[[ SOURCE DATA open ]]

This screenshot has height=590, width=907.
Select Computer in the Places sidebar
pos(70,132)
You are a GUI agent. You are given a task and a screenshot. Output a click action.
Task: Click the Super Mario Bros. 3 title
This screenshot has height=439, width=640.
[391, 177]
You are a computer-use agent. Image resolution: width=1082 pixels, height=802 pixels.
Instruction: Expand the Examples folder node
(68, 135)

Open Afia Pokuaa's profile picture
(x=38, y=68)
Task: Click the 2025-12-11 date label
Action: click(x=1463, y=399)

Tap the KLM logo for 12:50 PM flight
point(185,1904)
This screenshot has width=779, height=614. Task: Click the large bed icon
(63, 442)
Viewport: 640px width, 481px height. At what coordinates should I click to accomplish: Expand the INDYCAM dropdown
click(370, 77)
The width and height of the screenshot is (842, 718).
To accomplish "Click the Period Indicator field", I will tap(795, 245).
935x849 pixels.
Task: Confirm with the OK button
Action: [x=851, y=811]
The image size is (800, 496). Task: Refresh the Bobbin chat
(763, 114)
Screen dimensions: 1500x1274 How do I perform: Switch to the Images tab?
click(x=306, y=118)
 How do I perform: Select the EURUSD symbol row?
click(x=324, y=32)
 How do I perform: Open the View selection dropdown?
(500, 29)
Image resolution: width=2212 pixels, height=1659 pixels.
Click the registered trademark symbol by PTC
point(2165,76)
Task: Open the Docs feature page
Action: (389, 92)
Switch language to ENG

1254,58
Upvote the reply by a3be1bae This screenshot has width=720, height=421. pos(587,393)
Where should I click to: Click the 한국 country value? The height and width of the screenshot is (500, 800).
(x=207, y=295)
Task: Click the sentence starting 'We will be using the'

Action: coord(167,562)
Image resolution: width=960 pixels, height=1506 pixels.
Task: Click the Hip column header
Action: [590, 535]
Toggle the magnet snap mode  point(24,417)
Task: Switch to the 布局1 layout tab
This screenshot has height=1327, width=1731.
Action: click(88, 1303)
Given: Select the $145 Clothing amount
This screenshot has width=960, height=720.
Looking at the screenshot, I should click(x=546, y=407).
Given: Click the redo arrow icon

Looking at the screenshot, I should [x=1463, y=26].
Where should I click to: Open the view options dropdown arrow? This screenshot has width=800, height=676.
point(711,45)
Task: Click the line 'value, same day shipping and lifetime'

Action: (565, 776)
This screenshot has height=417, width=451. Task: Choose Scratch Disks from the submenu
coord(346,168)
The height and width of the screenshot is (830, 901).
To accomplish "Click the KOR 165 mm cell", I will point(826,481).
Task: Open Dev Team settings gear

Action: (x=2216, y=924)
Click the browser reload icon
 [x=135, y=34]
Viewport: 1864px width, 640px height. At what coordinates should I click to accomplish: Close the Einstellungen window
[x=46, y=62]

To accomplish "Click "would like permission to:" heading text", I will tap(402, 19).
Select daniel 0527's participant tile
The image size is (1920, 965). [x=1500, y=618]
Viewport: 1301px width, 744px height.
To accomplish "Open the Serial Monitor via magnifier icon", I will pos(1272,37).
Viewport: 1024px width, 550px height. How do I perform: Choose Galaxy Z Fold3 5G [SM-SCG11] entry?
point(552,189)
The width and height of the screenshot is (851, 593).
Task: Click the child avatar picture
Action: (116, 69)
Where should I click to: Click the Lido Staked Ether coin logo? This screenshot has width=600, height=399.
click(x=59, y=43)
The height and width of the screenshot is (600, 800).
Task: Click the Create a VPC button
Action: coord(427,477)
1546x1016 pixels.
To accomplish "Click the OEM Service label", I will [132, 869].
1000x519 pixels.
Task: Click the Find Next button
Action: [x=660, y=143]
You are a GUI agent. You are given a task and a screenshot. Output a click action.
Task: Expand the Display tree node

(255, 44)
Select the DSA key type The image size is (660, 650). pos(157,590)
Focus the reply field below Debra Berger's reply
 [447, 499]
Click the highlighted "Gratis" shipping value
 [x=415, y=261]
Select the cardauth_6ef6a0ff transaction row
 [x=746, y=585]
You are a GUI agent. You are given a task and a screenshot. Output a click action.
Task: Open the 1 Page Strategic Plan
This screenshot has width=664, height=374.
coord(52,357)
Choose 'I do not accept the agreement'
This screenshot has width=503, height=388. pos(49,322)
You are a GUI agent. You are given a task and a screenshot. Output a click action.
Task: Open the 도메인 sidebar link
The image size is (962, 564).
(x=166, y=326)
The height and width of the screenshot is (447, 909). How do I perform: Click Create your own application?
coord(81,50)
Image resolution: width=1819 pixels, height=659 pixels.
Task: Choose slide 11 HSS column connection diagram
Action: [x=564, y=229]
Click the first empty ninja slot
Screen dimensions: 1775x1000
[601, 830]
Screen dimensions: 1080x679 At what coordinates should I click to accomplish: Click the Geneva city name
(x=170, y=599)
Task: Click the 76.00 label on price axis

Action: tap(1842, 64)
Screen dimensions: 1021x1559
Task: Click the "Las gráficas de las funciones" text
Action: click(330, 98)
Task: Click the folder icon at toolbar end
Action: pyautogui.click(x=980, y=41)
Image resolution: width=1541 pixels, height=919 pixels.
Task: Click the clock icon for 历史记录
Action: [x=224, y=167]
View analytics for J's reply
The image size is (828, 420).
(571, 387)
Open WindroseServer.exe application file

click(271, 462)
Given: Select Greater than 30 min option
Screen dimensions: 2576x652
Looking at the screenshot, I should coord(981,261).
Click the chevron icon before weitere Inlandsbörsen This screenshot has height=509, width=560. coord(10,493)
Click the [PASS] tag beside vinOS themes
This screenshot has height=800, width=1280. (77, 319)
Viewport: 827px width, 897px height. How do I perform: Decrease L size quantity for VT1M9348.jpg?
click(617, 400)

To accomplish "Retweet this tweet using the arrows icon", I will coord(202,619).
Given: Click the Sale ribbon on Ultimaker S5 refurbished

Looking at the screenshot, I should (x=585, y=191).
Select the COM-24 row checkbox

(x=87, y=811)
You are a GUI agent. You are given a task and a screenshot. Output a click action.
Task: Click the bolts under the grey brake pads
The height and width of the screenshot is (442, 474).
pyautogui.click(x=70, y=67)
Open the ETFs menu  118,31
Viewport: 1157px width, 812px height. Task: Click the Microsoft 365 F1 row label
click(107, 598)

[[ SOURCE DATA closed ]]

* TASK TO CARRY OUT *
Without leaving anything out, output all of the data above exactly.

* EXERCISE RESULT *
This screenshot has height=590, width=907.
Select Computer in the Places sidebar
pos(70,132)
You are a GUI agent. You are given a task and a screenshot. Output a click action.
Task: Click the Super Mario Bros. 3 title
This screenshot has height=439, width=640.
[391, 177]
You are a computer-use agent. Image resolution: width=1082 pixels, height=802 pixels.
Instruction: Expand the Examples folder node
(68, 135)

Open Afia Pokuaa's profile picture
(x=38, y=68)
Task: Click the 2025-12-11 date label
Action: click(x=1463, y=399)

Tap the KLM logo for 12:50 PM flight
point(185,1904)
This screenshot has width=779, height=614. Task: Click the large bed icon
(63, 442)
Viewport: 640px width, 481px height. At what coordinates should I click to accomplish: Expand the INDYCAM dropdown
click(370, 77)
The width and height of the screenshot is (842, 718).
To accomplish "Click the Period Indicator field", I will tap(795, 245).
935x849 pixels.
Task: Confirm with the OK button
Action: [x=851, y=811]
The image size is (800, 496). Task: Refresh the Bobbin chat
(763, 114)
Screen dimensions: 1500x1274 How do I perform: Switch to the Images tab?
click(x=306, y=118)
 How do I perform: Select the EURUSD symbol row?
click(x=324, y=32)
 How do I perform: Open the View selection dropdown?
(500, 29)
Image resolution: width=2212 pixels, height=1659 pixels.
Click the registered trademark symbol by PTC
point(2165,76)
Task: Open the Docs feature page
Action: (389, 92)
Switch language to ENG

1254,58
Upvote the reply by a3be1bae This screenshot has width=720, height=421. pos(587,393)
Where should I click to: Click the 한국 country value? The height and width of the screenshot is (500, 800).
(x=207, y=295)
Task: Click the sentence starting 'We will be using the'

Action: coord(167,562)
Image resolution: width=960 pixels, height=1506 pixels.
Task: Click the Hip column header
Action: [590, 535]
Toggle the magnet snap mode  point(24,417)
Task: Switch to the 布局1 layout tab
This screenshot has height=1327, width=1731.
Action: click(88, 1303)
Given: Select the $145 Clothing amount
This screenshot has width=960, height=720.
Looking at the screenshot, I should click(x=546, y=407).
Given: Click the redo arrow icon

Looking at the screenshot, I should [x=1463, y=26].
Where should I click to: Open the view options dropdown arrow? This screenshot has width=800, height=676.
point(711,45)
Task: Click the line 'value, same day shipping and lifetime'

Action: (565, 776)
This screenshot has height=417, width=451. Task: Choose Scratch Disks from the submenu
coord(346,168)
The height and width of the screenshot is (830, 901).
To accomplish "Click the KOR 165 mm cell", I will point(826,481).
Task: Open Dev Team settings gear

Action: (x=2216, y=924)
Click the browser reload icon
 [x=135, y=34]
Viewport: 1864px width, 640px height. At what coordinates should I click to accomplish: Close the Einstellungen window
[x=46, y=62]

To accomplish "Click "would like permission to:" heading text", I will tap(402, 19).
Select daniel 0527's participant tile
The image size is (1920, 965). [x=1500, y=618]
Viewport: 1301px width, 744px height.
To accomplish "Open the Serial Monitor via magnifier icon", I will pos(1272,37).
Viewport: 1024px width, 550px height. How do I perform: Choose Galaxy Z Fold3 5G [SM-SCG11] entry?
point(552,189)
The width and height of the screenshot is (851, 593).
Task: Click the child avatar picture
Action: (116, 69)
Where should I click to: Click the Lido Staked Ether coin logo? This screenshot has width=600, height=399.
click(x=59, y=43)
The height and width of the screenshot is (600, 800).
Task: Click the Create a VPC button
Action: coord(427,477)
1546x1016 pixels.
To accomplish "Click the OEM Service label", I will [132, 869].
1000x519 pixels.
Task: Click the Find Next button
Action: [x=660, y=143]
You are a GUI agent. You are given a task and a screenshot. Output a click action.
Task: Expand the Display tree node

(255, 44)
Select the DSA key type The image size is (660, 650). pos(157,590)
Focus the reply field below Debra Berger's reply
 [447, 499]
Click the highlighted "Gratis" shipping value
 [x=415, y=261]
Select the cardauth_6ef6a0ff transaction row
 [x=746, y=585]
You are a GUI agent. You are given a task and a screenshot. Output a click action.
Task: Open the 1 Page Strategic Plan
This screenshot has width=664, height=374.
coord(52,357)
Choose 'I do not accept the agreement'
This screenshot has width=503, height=388. pos(49,322)
You are a GUI agent. You are given a task and a screenshot. Output a click action.
Task: Open the 도메인 sidebar link
The image size is (962, 564).
(x=166, y=326)
The height and width of the screenshot is (447, 909). How do I perform: Click Create your own application?
coord(81,50)
Image resolution: width=1819 pixels, height=659 pixels.
Task: Choose slide 11 HSS column connection diagram
Action: [x=564, y=229]
Click the first empty ninja slot
Screen dimensions: 1775x1000
[601, 830]
Screen dimensions: 1080x679 At what coordinates should I click to accomplish: Click the Geneva city name
(x=170, y=599)
Task: Click the 76.00 label on price axis

Action: tap(1842, 64)
Screen dimensions: 1021x1559
Task: Click the "Las gráficas de las funciones" text
Action: click(330, 98)
Task: Click the folder icon at toolbar end
Action: pyautogui.click(x=980, y=41)
Image resolution: width=1541 pixels, height=919 pixels.
Task: Click the clock icon for 历史记录
Action: [x=224, y=167]
View analytics for J's reply
The image size is (828, 420).
(571, 387)
Open WindroseServer.exe application file

click(271, 462)
Given: Select Greater than 30 min option
Screen dimensions: 2576x652
Looking at the screenshot, I should coord(981,261).
Click the chevron icon before weitere Inlandsbörsen This screenshot has height=509, width=560. coord(10,493)
Click the [PASS] tag beside vinOS themes
This screenshot has height=800, width=1280. (77, 319)
Viewport: 827px width, 897px height. How do I perform: Decrease L size quantity for VT1M9348.jpg?
click(617, 400)

To accomplish "Retweet this tweet using the arrows icon", I will coord(202,619).
Given: Click the Sale ribbon on Ultimaker S5 refurbished

Looking at the screenshot, I should (x=585, y=191).
Select the COM-24 row checkbox

(x=87, y=811)
You are a GUI agent. You are given a task and a screenshot. Output a click action.
Task: Click the bolts under the grey brake pads
The height and width of the screenshot is (442, 474).
pyautogui.click(x=70, y=67)
Open the ETFs menu  118,31
Viewport: 1157px width, 812px height. Task: Click the Microsoft 365 F1 row label
click(107, 598)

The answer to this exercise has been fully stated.